■ Work order: Every record that follows should be output exactly as it is given.

■ Extracted records:
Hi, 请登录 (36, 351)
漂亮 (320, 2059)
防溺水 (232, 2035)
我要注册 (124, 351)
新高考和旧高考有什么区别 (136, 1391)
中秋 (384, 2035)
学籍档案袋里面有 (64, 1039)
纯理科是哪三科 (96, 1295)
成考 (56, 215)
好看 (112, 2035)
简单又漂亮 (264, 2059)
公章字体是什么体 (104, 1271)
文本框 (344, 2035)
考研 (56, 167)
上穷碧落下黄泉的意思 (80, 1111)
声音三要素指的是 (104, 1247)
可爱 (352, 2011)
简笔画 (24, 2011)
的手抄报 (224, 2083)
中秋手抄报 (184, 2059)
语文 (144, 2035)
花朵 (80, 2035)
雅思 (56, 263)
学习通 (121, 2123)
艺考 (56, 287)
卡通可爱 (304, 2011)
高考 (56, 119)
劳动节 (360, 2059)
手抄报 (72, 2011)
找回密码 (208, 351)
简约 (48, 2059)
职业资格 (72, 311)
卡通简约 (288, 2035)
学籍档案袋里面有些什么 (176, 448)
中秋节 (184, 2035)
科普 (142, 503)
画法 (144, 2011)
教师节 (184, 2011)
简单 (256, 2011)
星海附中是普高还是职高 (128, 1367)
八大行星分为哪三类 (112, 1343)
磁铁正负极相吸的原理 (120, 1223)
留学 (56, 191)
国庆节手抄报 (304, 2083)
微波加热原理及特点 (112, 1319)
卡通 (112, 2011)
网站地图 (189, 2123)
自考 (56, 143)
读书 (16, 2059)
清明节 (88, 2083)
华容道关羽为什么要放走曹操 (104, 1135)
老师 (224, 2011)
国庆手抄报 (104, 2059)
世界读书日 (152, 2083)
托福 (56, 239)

■ Result:
Hi, 请登录 (36, 351)
漂亮 (320, 2059)
防溺水 (232, 2035)
我要注册 (124, 351)
新高考和旧高考有什么区别 (136, 1391)
中秋 (384, 2035)
学籍档案袋里面有 (64, 1039)
纯理科是哪三科 (96, 1295)
成考 (56, 215)
好看 (112, 2035)
简单又漂亮 (264, 2059)
公章字体是什么体 (104, 1271)
文本框 (344, 2035)
考研 (56, 167)
上穷碧落下黄泉的意思 (80, 1111)
声音三要素指的是 (104, 1247)
可爱 (352, 2011)
简笔画 (24, 2011)
的手抄报 (224, 2083)
中秋手抄报 (184, 2059)
语文 (144, 2035)
花朵 (80, 2035)
雅思 (56, 263)
学习通 (121, 2123)
艺考 (56, 287)
卡通可爱 (304, 2011)
高考 (56, 119)
劳动节 (360, 2059)
手抄报 (72, 2011)
找回密码 (208, 351)
简约 (48, 2059)
职业资格 (72, 311)
卡通简约 (288, 2035)
学籍档案袋里面有些什么 (176, 448)
中秋节 (184, 2035)
科普 (142, 503)
画法 (144, 2011)
教师节 (184, 2011)
简单 (256, 2011)
星海附中是普高还是职高 (128, 1367)
八大行星分为哪三类 (112, 1343)
磁铁正负极相吸的原理 (120, 1223)
留学 (56, 191)
国庆节手抄报 (304, 2083)
微波加热原理及特点 (112, 1319)
卡通 (112, 2011)
网站地图 (189, 2123)
自考 (56, 143)
读书 (16, 2059)
清明节 (88, 2083)
华容道关羽为什么要放走曹操 (104, 1135)
老师 (224, 2011)
国庆手抄报 (104, 2059)
世界读书日 (152, 2083)
托福 (56, 239)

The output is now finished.